Elizabeth has great tips to help your marriage thrive. And she’s big on the F-Word—How to keep F-U-N in your marriage! In our busy lives, we forget to take time out for fun, a key ingredient in love and life.
What you’ll learn about in this episode:
• Don’t move in lockstep with your spouse! Too much closeness can strain a marriage. You really need to maintain your own interests. That renews the union and makes you more interesting to your other half. Don’t be glued at the hip!
• Avoid a Kid-Centric marriage: These days many parents focus most of their family energy on the next generation, not their spouse. When you do that, you have no time to be a couple.
• When you go out with your spouse, talk about something other than the kids!
• Suffocation of a spouse is a key reason for gray divorce, the boom in post age 50 marital splits. Yup, people in midlife have the highest divorce rate these days.
• We are expecting far too much from a spouse these days. We want our other half to be a career adviser, soul mate, romantic partner, and the list goes on and on. That’s simply too much to expect from just one person. As a culture, we have come to expect there will be passion and intellectual interest and fun and excitement, and when our partner falls short of the impossible, we bail out.
• When many people get to a certain age, they flee from change. They don’t work on their relationship. Then one person says, “Wait a minute! This isn’t working for me!”
• You need to be able to “stand on your own two feet” and have your own friends and activities. You need to be comfortable in your own skin!

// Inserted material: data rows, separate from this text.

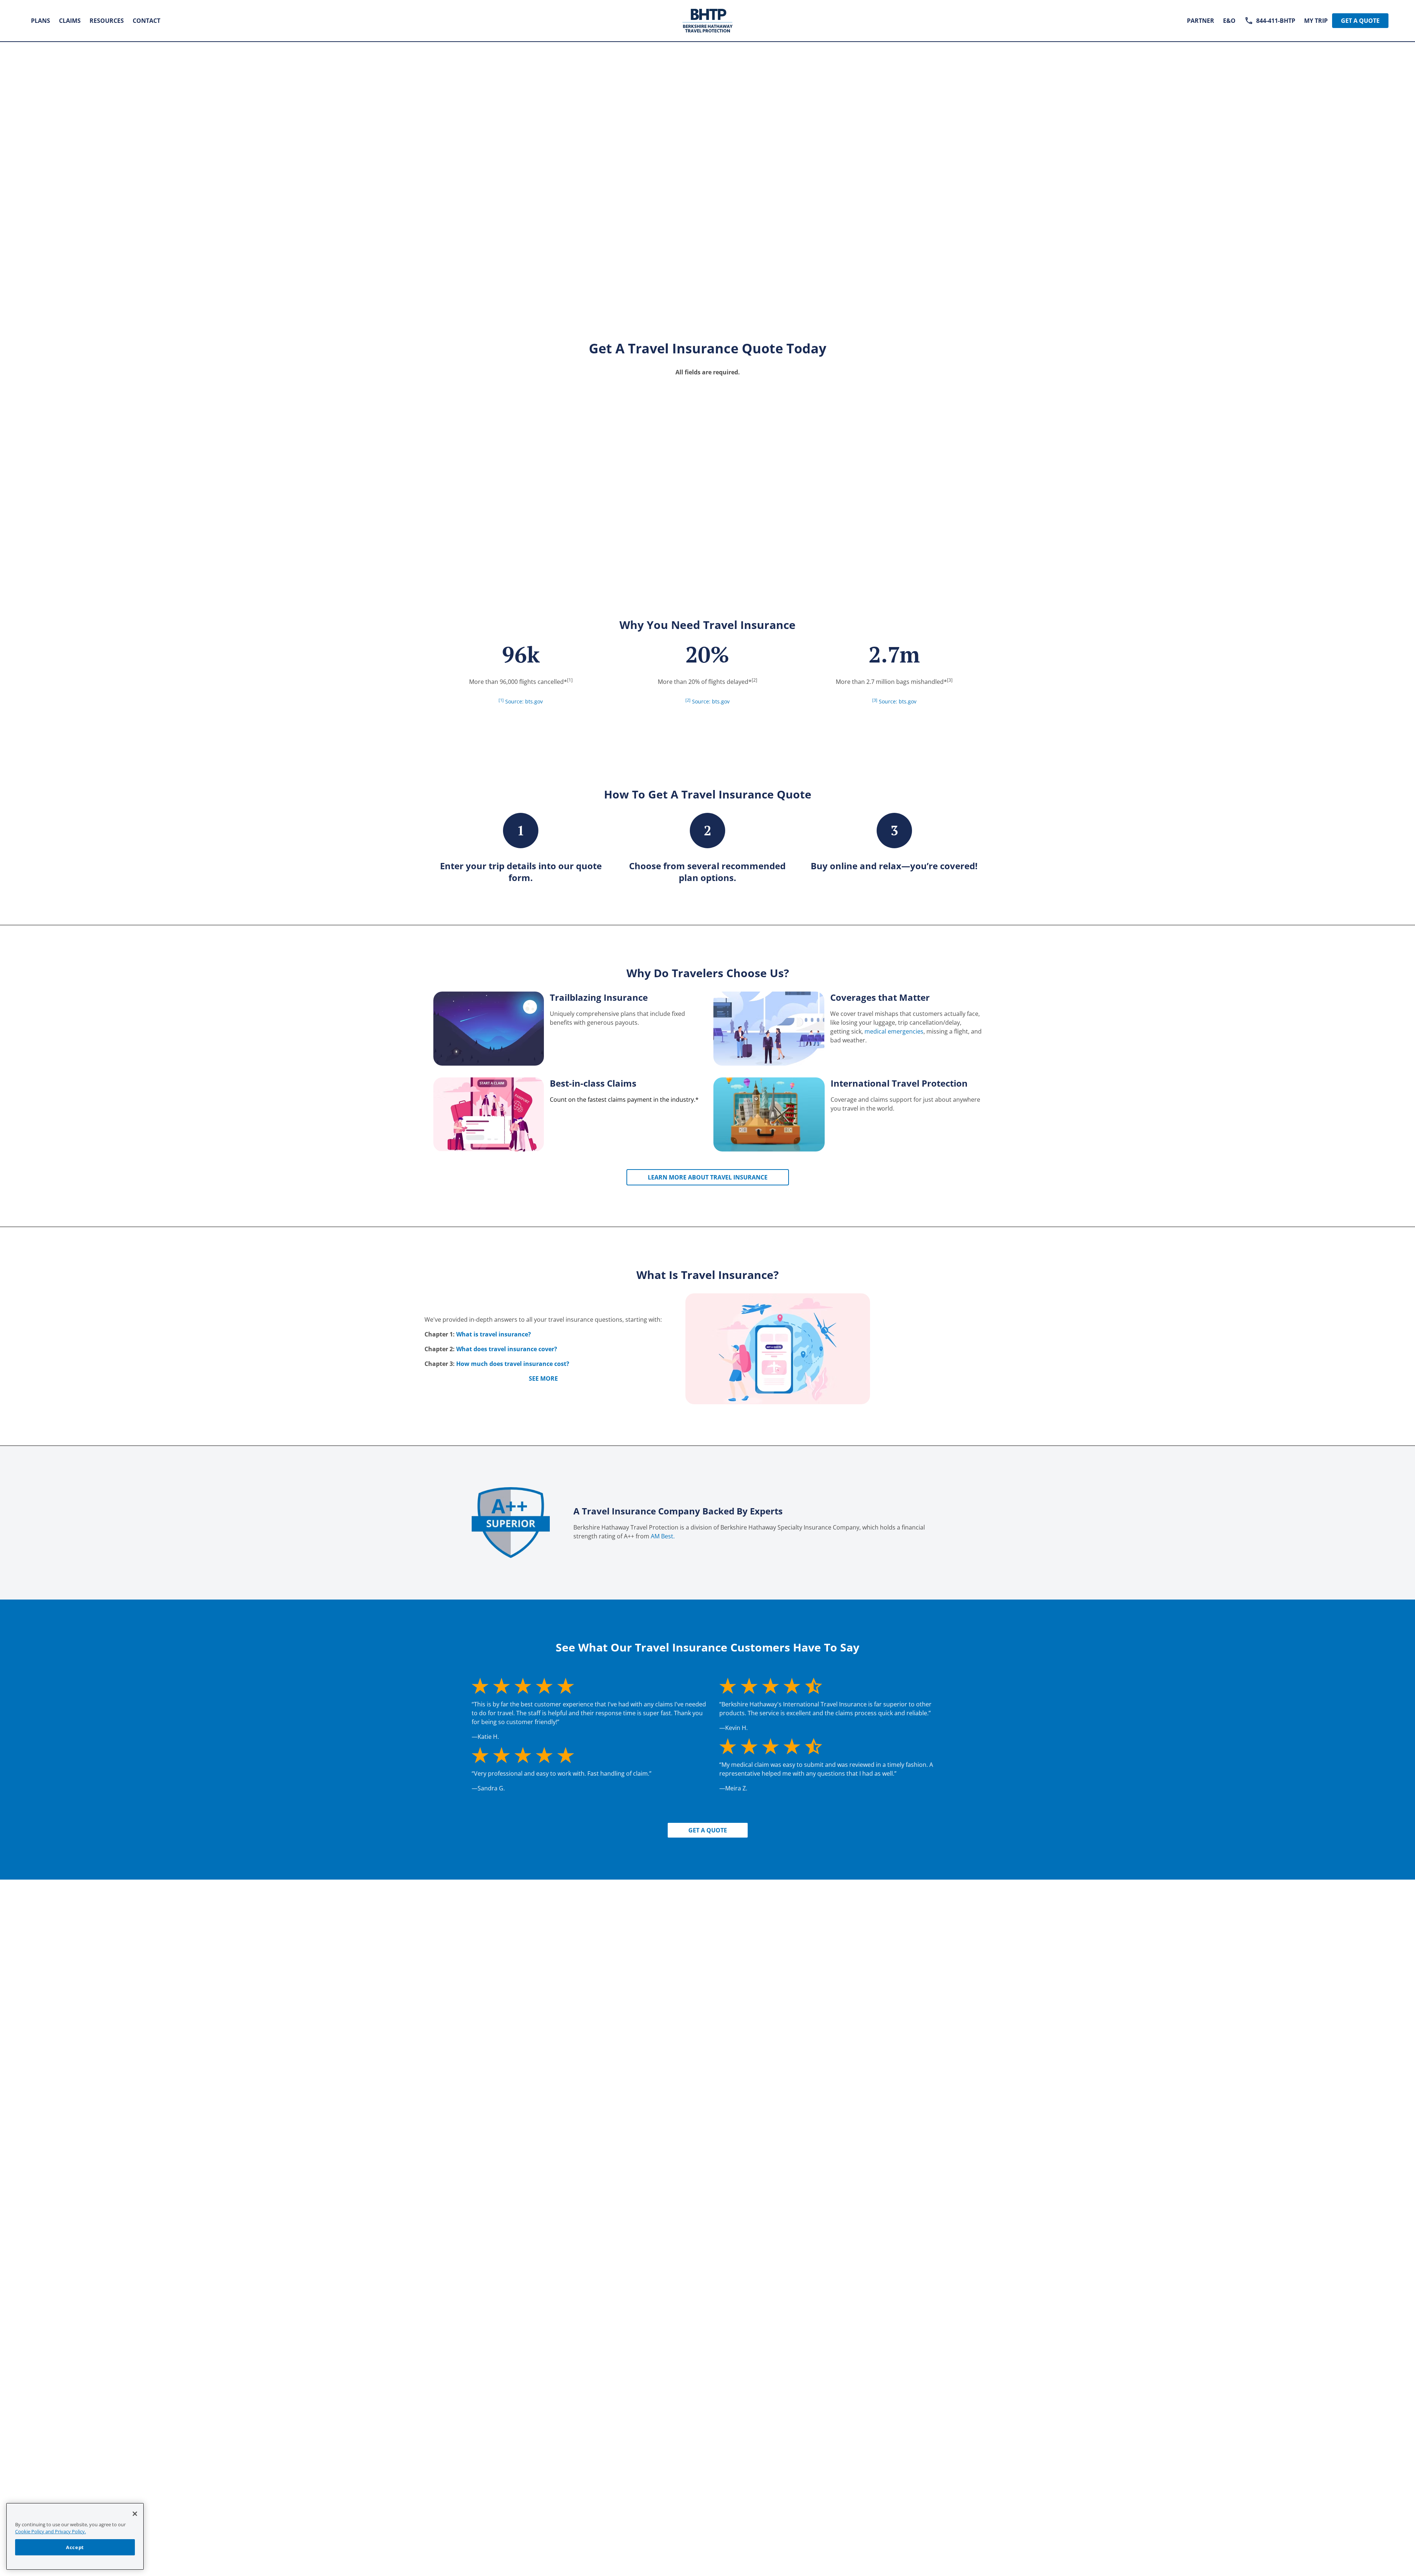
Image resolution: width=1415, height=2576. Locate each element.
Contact (146, 21)
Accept (75, 2547)
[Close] (135, 2514)
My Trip (1316, 21)
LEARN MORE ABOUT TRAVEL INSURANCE (708, 1177)
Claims (70, 21)
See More (543, 1378)
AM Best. (663, 1536)
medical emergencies (893, 1031)
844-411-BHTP (1275, 21)
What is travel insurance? (493, 1334)
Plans (40, 21)
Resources (107, 21)
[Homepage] (708, 20)
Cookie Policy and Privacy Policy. (50, 2531)
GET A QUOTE (707, 1830)
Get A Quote (1360, 21)
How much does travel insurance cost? (512, 1364)
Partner (1200, 21)
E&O (1229, 21)
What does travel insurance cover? (506, 1349)
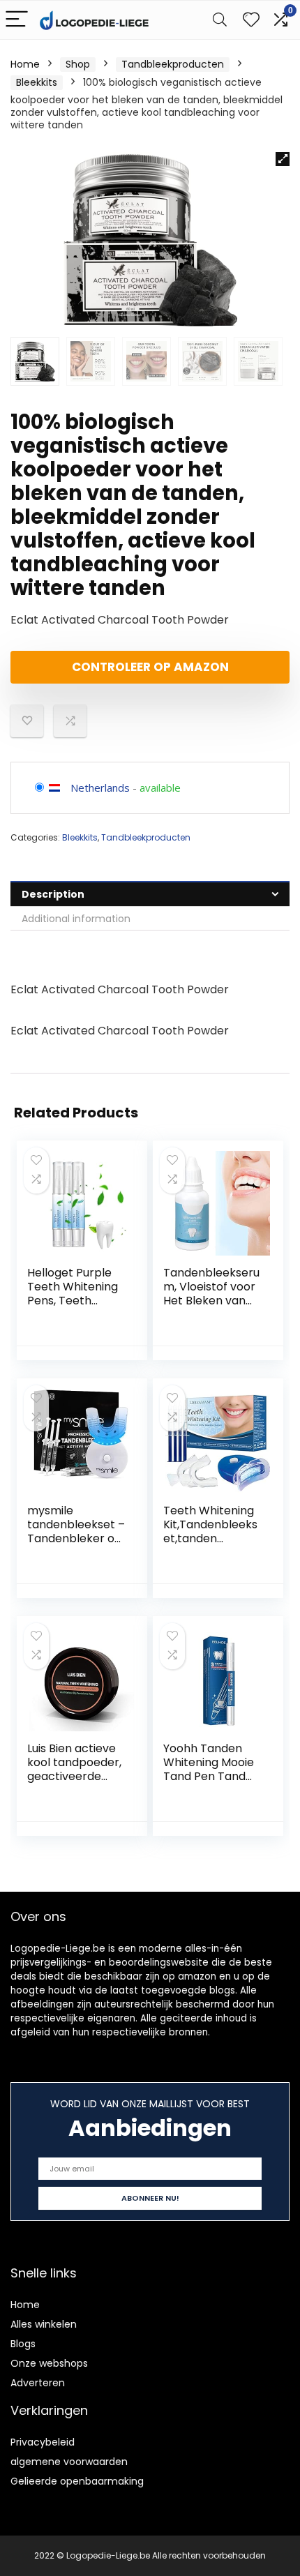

• Dependence is definitely not sexy. “It gets heavy,” Elizabeth says. “It becomes boring. Human beings are drawn to novelty and energy and positive energy. It’s amazing to see that in our partner!
• A necessary ingredient of people who grow and learn and have spark is courage and risk-taking, and I don’t mean crazy risk-taking. You’ve got to be comfortable with being uncomfortable, pushing yourself out of your groove! Move toward your dreams!
• Engage in the world! Be curious! Don’t get stuck in the same groove.
• Find fun! You might join a hiking club, take up cross country skiing, join a book club. You might audit a class. Fun comes in many flavors depending on what makes you tick. You might want to volunteer in your community in a way that gives back.
• The very best body or banishing your wrinkles is not what makes you sexy to your spouse. It’s engagement, commitment and curiosity.
• Have FUN together! It’s not about busting your budget and going to Paris. It’s about being imaginative and open to your partner rather than resisting what they suggest. Be curious and go outside the box!